** WORK INSTRUCTIONS **
From the entries below, copy out every line with "point" in it.
----- EXTRACTED RECORDS -----
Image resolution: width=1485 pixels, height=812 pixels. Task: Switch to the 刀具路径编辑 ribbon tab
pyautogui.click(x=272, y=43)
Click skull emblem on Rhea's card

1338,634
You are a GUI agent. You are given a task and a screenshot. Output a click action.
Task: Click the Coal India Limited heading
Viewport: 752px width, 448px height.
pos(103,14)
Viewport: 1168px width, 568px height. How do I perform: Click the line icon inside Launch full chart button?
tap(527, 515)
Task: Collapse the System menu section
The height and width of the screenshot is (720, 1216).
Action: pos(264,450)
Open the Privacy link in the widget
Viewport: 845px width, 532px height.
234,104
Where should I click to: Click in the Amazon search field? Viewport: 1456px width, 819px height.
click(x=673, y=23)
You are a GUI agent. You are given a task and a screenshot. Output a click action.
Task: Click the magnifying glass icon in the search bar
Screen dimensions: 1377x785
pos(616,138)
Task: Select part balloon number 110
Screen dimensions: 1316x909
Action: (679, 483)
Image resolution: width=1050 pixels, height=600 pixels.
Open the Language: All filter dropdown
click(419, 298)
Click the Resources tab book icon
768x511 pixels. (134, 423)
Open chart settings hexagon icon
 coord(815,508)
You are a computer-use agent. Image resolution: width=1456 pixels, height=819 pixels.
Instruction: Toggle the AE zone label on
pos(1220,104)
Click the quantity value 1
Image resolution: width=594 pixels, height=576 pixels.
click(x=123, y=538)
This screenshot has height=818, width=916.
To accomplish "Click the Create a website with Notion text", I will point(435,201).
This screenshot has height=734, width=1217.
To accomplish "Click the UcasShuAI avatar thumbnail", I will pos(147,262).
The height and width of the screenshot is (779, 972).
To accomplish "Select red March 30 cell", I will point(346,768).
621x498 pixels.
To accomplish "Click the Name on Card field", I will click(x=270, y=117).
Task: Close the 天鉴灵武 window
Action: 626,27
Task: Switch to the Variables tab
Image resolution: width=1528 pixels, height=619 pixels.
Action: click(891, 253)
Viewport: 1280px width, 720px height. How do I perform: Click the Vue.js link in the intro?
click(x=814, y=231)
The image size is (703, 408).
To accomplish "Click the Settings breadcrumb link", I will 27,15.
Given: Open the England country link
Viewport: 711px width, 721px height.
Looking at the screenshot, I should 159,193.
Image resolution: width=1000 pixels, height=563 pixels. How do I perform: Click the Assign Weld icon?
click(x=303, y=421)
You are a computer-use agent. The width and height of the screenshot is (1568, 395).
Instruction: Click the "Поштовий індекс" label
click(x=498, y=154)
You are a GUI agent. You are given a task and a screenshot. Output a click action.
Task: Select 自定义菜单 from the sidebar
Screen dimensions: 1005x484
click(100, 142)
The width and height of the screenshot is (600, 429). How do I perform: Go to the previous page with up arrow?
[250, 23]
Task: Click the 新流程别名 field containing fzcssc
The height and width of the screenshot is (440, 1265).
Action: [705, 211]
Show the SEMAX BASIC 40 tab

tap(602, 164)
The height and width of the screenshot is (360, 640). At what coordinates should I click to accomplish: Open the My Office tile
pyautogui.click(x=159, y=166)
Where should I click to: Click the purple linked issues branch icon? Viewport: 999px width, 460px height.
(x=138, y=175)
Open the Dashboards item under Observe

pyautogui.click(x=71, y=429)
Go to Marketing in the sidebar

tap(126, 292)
-----
** TASK ANSWER **
To accomplish "Click the Create a website with Notion text", I will point(435,201).
To accomplish "Select red March 30 cell", I will point(346,768).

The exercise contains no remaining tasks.